Question

An object of mass 1000 g experiences a time-dependent force $ \vec{F} = (2t \hat{i} + 3t^2 \hat{j}) \, \text{N} $. The power generated by the force at time $ t $ is:

• A. \( (2t^2 + 3t^3) \, \text{W} \)
• B. \( (2t^2 + 18t^3) \, \text{W} \)
• C. \( (3t^3 + 5t^5) \, \text{W} \)
• D. \( (2t^3 + 3t^5) \, \text{W} \)

Hint:

To find the power generated by a force, calculate the dot product of the force and velocity vectors.
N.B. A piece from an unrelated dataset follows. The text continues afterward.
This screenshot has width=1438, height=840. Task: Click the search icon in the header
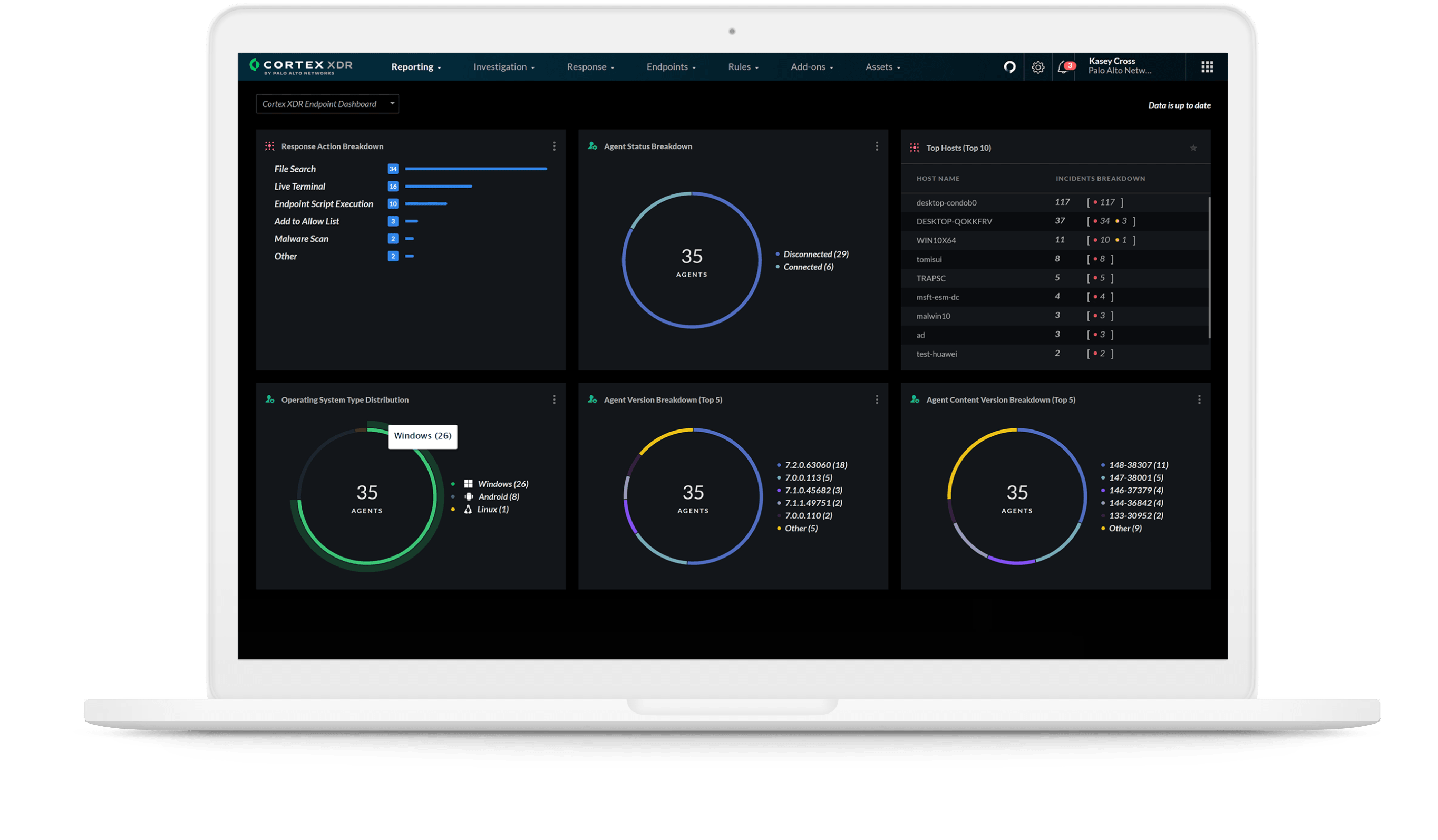click(x=1009, y=67)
The velocity can be derived by integrating the force over time when mass is constant.

Answer 1

The Correct Option is A

Given:

• Mass \( m = 1000\, \text{g} = 1\, \text{kg} \)
• Force \( \vec{F} = (2t \hat{i} + 3t^2 \hat{j}) \)
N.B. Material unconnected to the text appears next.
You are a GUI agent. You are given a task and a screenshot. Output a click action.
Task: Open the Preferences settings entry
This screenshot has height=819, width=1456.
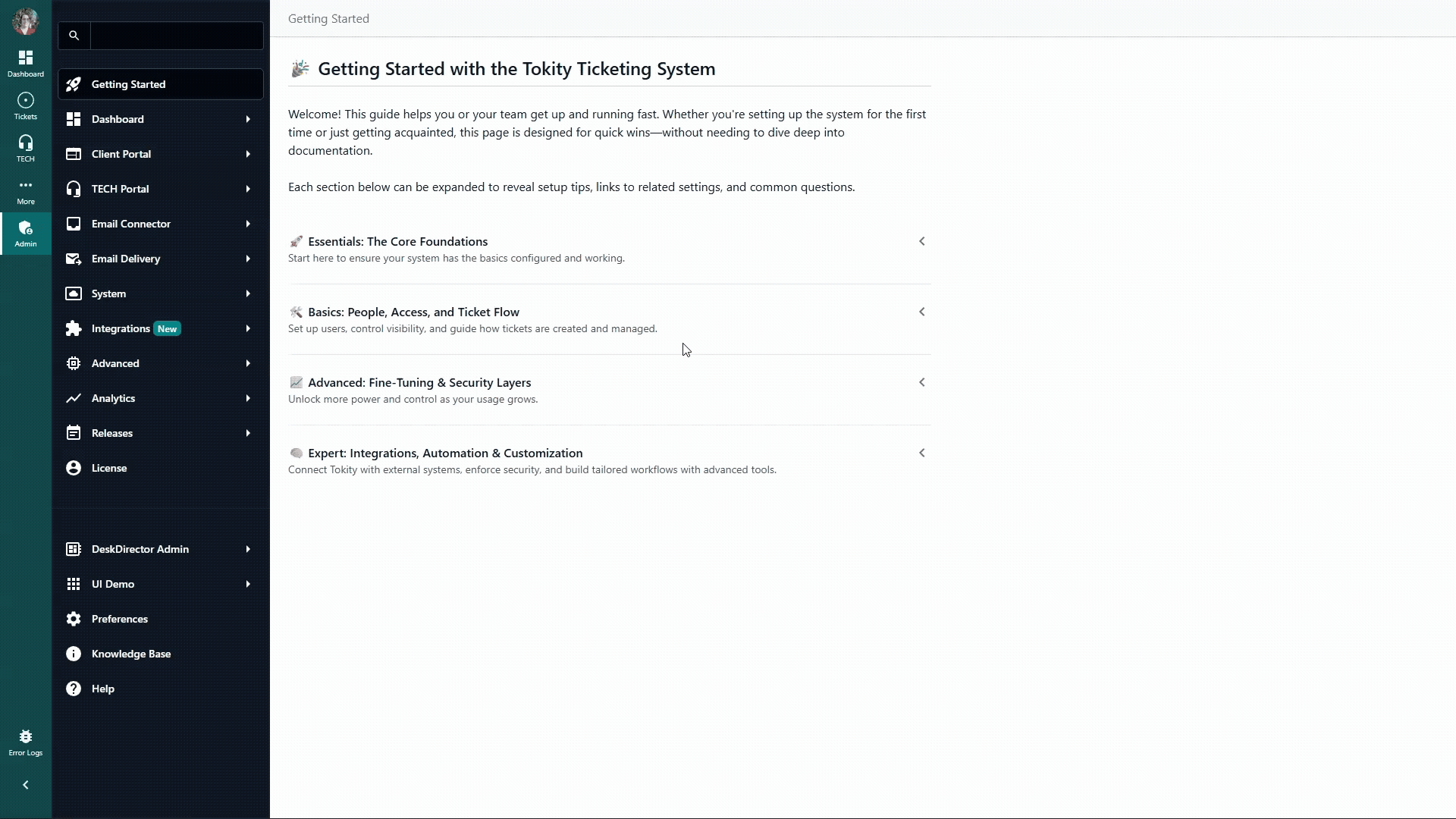tap(120, 619)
Step 1: Calculate acceleration using Newton's Second Law:
\[ \vec{a} = \frac{\vec{F}}{m} = 2t \hat{i} + 3t^2 \hat{j} \]
Step 2: Determine velocity by integrating acceleration:
\[ \vec{v} = \int \vec{a} \, dt = \int (2t \hat{i} + 3t^2 \hat{j}) \, dt = t^2 \hat{i} + t^3 \hat{j} \] 
Step 3: Compute power as the dot product of force and velocity:
\[ P = (2t \hat{i} + 3t^2 \hat{j}) \cdot (t^2 \hat{i} + t^3 \hat{j}) = 2t^3 + 3t^5 \] \[ \Rightarrow P = 2t^3 + 3t^5 \, \text{W} \]